Lennox-Gastaut syndrome affects up to 5% of children with childhood epilepsy.
A new study backed by University College London (UCL) has been launched which will be the first UK trial of deep brain stimulation (DBS) in children with epilepsy.
The Paediatric Adaptive Deep Brain Stimulation for Epilepsy Trial (CADET) pilot, a collaboration between Great Ormond Street Hospital, UCL, King’s College London, University of Oxford and Amber Therapeutics, is set to recruit three more patients with Lennox-Gastaut syndrome (LGS).
Epilepsy is a neurological disorder that affects around 50 million people worldwide, in which sudden electrical activity occurs in the brain, causing seizures and convulsions.
LGS is a rare and severe form of epilepsy that affects up to 5% of children with childhood epilepsy and is characterized by recurrent seizures that begin in early childhood.
The study will investigate the safety of an intracranial DBS device called Picostim, equipped with Bioinduction’s software called DyNeuMo-1, in pediatric patients with LGS.
DBS is a surgical treatment that involves inserting a small device into the chest to stimulate specific parts of the brain.

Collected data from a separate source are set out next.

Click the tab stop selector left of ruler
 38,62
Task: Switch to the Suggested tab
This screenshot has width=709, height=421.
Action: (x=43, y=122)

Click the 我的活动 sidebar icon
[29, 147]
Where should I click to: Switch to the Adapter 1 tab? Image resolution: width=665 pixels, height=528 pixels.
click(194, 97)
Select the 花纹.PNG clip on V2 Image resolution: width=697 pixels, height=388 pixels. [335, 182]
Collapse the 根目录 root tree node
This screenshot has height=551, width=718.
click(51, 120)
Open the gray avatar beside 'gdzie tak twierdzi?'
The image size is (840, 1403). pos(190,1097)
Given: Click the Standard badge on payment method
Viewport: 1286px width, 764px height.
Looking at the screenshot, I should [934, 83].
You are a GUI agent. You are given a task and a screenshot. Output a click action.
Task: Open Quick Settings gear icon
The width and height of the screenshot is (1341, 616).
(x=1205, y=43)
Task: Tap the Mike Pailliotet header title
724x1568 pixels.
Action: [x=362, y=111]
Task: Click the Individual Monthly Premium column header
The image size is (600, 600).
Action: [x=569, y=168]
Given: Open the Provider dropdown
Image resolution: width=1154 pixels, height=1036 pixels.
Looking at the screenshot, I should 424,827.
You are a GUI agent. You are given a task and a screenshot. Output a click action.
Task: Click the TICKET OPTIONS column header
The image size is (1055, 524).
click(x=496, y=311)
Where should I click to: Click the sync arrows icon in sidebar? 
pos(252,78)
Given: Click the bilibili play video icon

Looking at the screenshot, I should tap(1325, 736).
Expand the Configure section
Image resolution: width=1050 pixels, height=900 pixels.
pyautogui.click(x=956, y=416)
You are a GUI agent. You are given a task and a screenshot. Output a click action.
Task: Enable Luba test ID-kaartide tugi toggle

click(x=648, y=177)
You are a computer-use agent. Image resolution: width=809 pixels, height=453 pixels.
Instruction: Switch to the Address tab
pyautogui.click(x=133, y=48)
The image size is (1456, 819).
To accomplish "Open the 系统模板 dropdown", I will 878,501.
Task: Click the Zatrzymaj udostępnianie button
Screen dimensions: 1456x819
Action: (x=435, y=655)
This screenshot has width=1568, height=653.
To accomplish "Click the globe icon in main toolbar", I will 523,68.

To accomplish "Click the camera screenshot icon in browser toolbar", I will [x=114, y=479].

Instead, the Picostim DyNeuMo-1 device is attached to the skull, making leads and wires less likely to break or corrode as the child grows.
The device, which is charged by wearing headphones, targets the thalamus, the brain’s electrical signaling centre, blocking electrical pathways and preventing seizures from spreading, without the need for surgery to replace it every three to five years.
The device has already been shown to reduce daytime seizures by 80% in one child with epilepsy.
The larger second phase of the CADET trial, jointly funded through GOSH Charity and LifeArc Translational Research Accelerator Grants, aims to recruit 22 patients to continue investigating DBS in LGS.
Martin Tisdall, Honorary Associate Professor at UCL and Consultant Paediatric Neurosurgeon at GOSH, said: “We are pleased to be building the evidence base to prove the effectiveness of DBS in treating paediatric epilepsy and hope that this will become the standard of care that we are able to offer.”